##### Data listing
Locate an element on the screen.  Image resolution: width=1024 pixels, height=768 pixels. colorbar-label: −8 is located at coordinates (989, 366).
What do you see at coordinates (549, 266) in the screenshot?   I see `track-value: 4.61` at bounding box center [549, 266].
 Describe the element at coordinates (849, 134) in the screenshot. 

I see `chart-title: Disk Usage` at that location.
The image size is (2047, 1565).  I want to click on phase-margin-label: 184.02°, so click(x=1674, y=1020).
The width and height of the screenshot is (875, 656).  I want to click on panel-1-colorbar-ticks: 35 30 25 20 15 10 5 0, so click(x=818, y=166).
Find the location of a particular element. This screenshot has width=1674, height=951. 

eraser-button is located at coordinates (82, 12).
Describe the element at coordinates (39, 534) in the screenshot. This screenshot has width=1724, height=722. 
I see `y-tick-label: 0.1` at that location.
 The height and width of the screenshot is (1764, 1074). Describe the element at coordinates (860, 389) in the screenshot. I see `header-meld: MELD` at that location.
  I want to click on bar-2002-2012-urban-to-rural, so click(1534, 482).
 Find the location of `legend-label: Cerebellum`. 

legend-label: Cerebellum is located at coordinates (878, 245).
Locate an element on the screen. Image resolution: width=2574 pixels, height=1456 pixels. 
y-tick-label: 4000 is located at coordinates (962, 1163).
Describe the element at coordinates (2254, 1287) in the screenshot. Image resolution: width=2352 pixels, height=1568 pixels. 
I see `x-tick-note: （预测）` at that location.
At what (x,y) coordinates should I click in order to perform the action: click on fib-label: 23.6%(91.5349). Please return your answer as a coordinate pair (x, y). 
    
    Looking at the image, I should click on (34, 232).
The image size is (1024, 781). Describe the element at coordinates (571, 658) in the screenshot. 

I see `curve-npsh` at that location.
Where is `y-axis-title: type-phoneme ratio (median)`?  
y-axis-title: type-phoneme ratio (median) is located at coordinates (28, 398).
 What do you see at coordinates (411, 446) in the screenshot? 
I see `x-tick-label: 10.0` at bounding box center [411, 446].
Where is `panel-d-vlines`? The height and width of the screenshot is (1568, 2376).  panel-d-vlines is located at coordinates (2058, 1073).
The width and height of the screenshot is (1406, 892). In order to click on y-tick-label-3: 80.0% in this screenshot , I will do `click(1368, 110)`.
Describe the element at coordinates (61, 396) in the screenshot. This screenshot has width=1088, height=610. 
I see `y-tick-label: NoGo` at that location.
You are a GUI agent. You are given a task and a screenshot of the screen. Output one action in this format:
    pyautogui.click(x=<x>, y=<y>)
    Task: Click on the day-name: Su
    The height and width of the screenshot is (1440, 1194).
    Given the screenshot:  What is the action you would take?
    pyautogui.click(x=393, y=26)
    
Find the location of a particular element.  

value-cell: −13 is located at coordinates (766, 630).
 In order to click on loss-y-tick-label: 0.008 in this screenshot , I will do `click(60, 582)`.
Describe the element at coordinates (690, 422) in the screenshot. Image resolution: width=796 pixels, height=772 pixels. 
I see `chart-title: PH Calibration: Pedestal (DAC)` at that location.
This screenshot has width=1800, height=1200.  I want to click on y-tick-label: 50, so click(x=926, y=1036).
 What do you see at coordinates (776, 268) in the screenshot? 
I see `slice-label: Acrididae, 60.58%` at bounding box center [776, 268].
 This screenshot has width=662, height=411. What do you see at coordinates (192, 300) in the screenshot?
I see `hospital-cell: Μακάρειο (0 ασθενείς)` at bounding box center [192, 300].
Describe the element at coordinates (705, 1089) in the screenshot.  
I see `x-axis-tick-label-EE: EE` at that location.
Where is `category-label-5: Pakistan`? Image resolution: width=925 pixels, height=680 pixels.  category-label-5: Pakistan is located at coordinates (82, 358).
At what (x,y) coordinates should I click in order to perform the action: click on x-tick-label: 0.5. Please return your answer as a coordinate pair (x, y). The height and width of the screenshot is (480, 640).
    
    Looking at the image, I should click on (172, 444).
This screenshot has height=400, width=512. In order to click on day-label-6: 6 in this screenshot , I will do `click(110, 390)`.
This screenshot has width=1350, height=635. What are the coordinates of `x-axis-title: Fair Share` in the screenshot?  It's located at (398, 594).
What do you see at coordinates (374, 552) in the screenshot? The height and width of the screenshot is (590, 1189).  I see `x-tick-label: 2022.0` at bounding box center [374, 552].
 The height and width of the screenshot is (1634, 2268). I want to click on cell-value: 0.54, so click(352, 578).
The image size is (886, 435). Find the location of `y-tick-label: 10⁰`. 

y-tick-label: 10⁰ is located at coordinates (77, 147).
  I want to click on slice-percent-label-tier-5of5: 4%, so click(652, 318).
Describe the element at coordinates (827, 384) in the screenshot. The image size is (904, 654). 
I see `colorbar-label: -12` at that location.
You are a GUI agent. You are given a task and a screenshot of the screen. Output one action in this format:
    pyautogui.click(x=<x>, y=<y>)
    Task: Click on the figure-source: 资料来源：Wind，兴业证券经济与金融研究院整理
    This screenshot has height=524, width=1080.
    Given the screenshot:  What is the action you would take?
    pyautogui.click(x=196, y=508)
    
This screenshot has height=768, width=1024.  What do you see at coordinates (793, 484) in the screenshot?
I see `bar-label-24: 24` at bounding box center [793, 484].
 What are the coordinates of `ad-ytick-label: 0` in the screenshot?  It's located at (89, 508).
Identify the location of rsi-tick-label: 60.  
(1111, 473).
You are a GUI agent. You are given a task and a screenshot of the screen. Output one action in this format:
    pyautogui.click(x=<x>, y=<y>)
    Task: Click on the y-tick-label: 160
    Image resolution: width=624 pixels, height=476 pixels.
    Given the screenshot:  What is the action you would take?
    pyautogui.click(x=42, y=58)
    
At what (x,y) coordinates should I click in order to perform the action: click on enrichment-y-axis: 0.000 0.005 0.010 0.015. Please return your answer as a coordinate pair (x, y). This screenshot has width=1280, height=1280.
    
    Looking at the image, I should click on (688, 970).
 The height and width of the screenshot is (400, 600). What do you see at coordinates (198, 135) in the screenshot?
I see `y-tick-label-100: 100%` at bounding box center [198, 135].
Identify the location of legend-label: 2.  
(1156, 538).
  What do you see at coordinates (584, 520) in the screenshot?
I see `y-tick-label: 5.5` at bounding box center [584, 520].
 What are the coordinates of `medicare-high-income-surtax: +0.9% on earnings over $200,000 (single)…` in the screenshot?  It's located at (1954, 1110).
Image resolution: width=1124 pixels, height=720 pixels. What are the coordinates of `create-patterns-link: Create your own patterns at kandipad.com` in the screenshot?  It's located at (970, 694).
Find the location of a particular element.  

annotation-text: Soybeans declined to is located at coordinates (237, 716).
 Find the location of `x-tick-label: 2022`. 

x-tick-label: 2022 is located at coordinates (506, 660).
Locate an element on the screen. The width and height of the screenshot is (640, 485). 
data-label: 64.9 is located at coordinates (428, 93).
##########
**Task objective:** Update the data above so that every "Find the location of" becomes "Determine the position of", and keep all other text the same.

**Exercise answer:**
Locate an element on the screen.  Image resolution: width=1024 pixels, height=768 pixels. colorbar-label: −8 is located at coordinates (989, 366).
What do you see at coordinates (549, 266) in the screenshot?   I see `track-value: 4.61` at bounding box center [549, 266].
 Describe the element at coordinates (849, 134) in the screenshot. 

I see `chart-title: Disk Usage` at that location.
The image size is (2047, 1565).  I want to click on phase-margin-label: 184.02°, so click(x=1674, y=1020).
The width and height of the screenshot is (875, 656).  I want to click on panel-1-colorbar-ticks: 35 30 25 20 15 10 5 0, so click(x=818, y=166).
Determine the position of a particular element. This screenshot has width=1674, height=951. 

eraser-button is located at coordinates (82, 12).
Describe the element at coordinates (39, 534) in the screenshot. This screenshot has width=1724, height=722. 
I see `y-tick-label: 0.1` at that location.
 The height and width of the screenshot is (1764, 1074). Describe the element at coordinates (860, 389) in the screenshot. I see `header-meld: MELD` at that location.
  I want to click on bar-2002-2012-urban-to-rural, so click(1534, 482).
 Determine the position of `legend-label: Cerebellum`. 

legend-label: Cerebellum is located at coordinates (878, 245).
Locate an element on the screen. Image resolution: width=2574 pixels, height=1456 pixels. 
y-tick-label: 4000 is located at coordinates (962, 1163).
Describe the element at coordinates (2254, 1287) in the screenshot. Image resolution: width=2352 pixels, height=1568 pixels. 
I see `x-tick-note: （预测）` at that location.
At what (x,y) coordinates should I click in order to perform the action: click on fib-label: 23.6%(91.5349). Please return your answer as a coordinate pair (x, y). 
    
    Looking at the image, I should click on (34, 232).
The image size is (1024, 781). Describe the element at coordinates (571, 658) in the screenshot. 

I see `curve-npsh` at that location.
Where is `y-axis-title: type-phoneme ratio (median)`?  
y-axis-title: type-phoneme ratio (median) is located at coordinates (28, 398).
 What do you see at coordinates (411, 446) in the screenshot? 
I see `x-tick-label: 10.0` at bounding box center [411, 446].
Where is `panel-d-vlines`? The height and width of the screenshot is (1568, 2376).  panel-d-vlines is located at coordinates (2058, 1073).
The width and height of the screenshot is (1406, 892). In order to click on y-tick-label-3: 80.0% in this screenshot , I will do `click(1368, 110)`.
Describe the element at coordinates (61, 396) in the screenshot. This screenshot has width=1088, height=610. 
I see `y-tick-label: NoGo` at that location.
You are a GUI agent. You are given a task and a screenshot of the screen. Output one action in this format:
    pyautogui.click(x=<x>, y=<y>)
    Task: Click on the day-name: Su
    The height and width of the screenshot is (1440, 1194).
    Given the screenshot:  What is the action you would take?
    pyautogui.click(x=393, y=26)
    
Determine the position of a particular element.  

value-cell: −13 is located at coordinates (766, 630).
 In order to click on loss-y-tick-label: 0.008 in this screenshot , I will do `click(60, 582)`.
Describe the element at coordinates (690, 422) in the screenshot. Image resolution: width=796 pixels, height=772 pixels. 
I see `chart-title: PH Calibration: Pedestal (DAC)` at that location.
This screenshot has width=1800, height=1200.  I want to click on y-tick-label: 50, so click(x=926, y=1036).
 What do you see at coordinates (776, 268) in the screenshot? 
I see `slice-label: Acrididae, 60.58%` at bounding box center [776, 268].
 This screenshot has width=662, height=411. What do you see at coordinates (192, 300) in the screenshot?
I see `hospital-cell: Μακάρειο (0 ασθενείς)` at bounding box center [192, 300].
Describe the element at coordinates (705, 1089) in the screenshot.  
I see `x-axis-tick-label-EE: EE` at that location.
Where is `category-label-5: Pakistan`? Image resolution: width=925 pixels, height=680 pixels.  category-label-5: Pakistan is located at coordinates (82, 358).
At what (x,y) coordinates should I click in order to perform the action: click on x-tick-label: 0.5. Please return your answer as a coordinate pair (x, y). The height and width of the screenshot is (480, 640).
    
    Looking at the image, I should click on (172, 444).
This screenshot has height=400, width=512. In order to click on day-label-6: 6 in this screenshot , I will do `click(110, 390)`.
This screenshot has width=1350, height=635. What are the coordinates of `x-axis-title: Fair Share` in the screenshot?  It's located at (398, 594).
What do you see at coordinates (374, 552) in the screenshot? The height and width of the screenshot is (590, 1189).  I see `x-tick-label: 2022.0` at bounding box center [374, 552].
 The height and width of the screenshot is (1634, 2268). I want to click on cell-value: 0.54, so click(352, 578).
The image size is (886, 435). Determine the position of `y-tick-label: 10⁰`. 

y-tick-label: 10⁰ is located at coordinates (77, 147).
  I want to click on slice-percent-label-tier-5of5: 4%, so click(652, 318).
Describe the element at coordinates (827, 384) in the screenshot. The image size is (904, 654). 
I see `colorbar-label: -12` at that location.
You are a GUI agent. You are given a task and a screenshot of the screen. Output one action in this format:
    pyautogui.click(x=<x>, y=<y>)
    Task: Click on the figure-source: 资料来源：Wind，兴业证券经济与金融研究院整理
    This screenshot has height=524, width=1080.
    Given the screenshot:  What is the action you would take?
    pyautogui.click(x=196, y=508)
    
This screenshot has height=768, width=1024.  What do you see at coordinates (793, 484) in the screenshot?
I see `bar-label-24: 24` at bounding box center [793, 484].
 What are the coordinates of `ad-ytick-label: 0` in the screenshot?  It's located at (89, 508).
Identify the location of rsi-tick-label: 60.  
(1111, 473).
You are a GUI agent. You are given a task and a screenshot of the screen. Output one action in this format:
    pyautogui.click(x=<x>, y=<y>)
    Task: Click on the y-tick-label: 160
    Image resolution: width=624 pixels, height=476 pixels.
    Given the screenshot:  What is the action you would take?
    pyautogui.click(x=42, y=58)
    
At what (x,y) coordinates should I click in order to perform the action: click on enrichment-y-axis: 0.000 0.005 0.010 0.015. Please return your answer as a coordinate pair (x, y). This screenshot has width=1280, height=1280.
    
    Looking at the image, I should click on (688, 970).
 The height and width of the screenshot is (400, 600). What do you see at coordinates (198, 135) in the screenshot?
I see `y-tick-label-100: 100%` at bounding box center [198, 135].
Identify the location of legend-label: 2.  
(1156, 538).
  What do you see at coordinates (584, 520) in the screenshot?
I see `y-tick-label: 5.5` at bounding box center [584, 520].
 What are the coordinates of `medicare-high-income-surtax: +0.9% on earnings over $200,000 (single)…` in the screenshot?  It's located at (1954, 1110).
Image resolution: width=1124 pixels, height=720 pixels. What are the coordinates of `create-patterns-link: Create your own patterns at kandipad.com` in the screenshot?  It's located at (970, 694).
Determine the position of a particular element.  

annotation-text: Soybeans declined to is located at coordinates (237, 716).
 Determine the position of `x-tick-label: 2022`. 

x-tick-label: 2022 is located at coordinates (506, 660).
Locate an element on the screen. The width and height of the screenshot is (640, 485). 
data-label: 64.9 is located at coordinates (428, 93).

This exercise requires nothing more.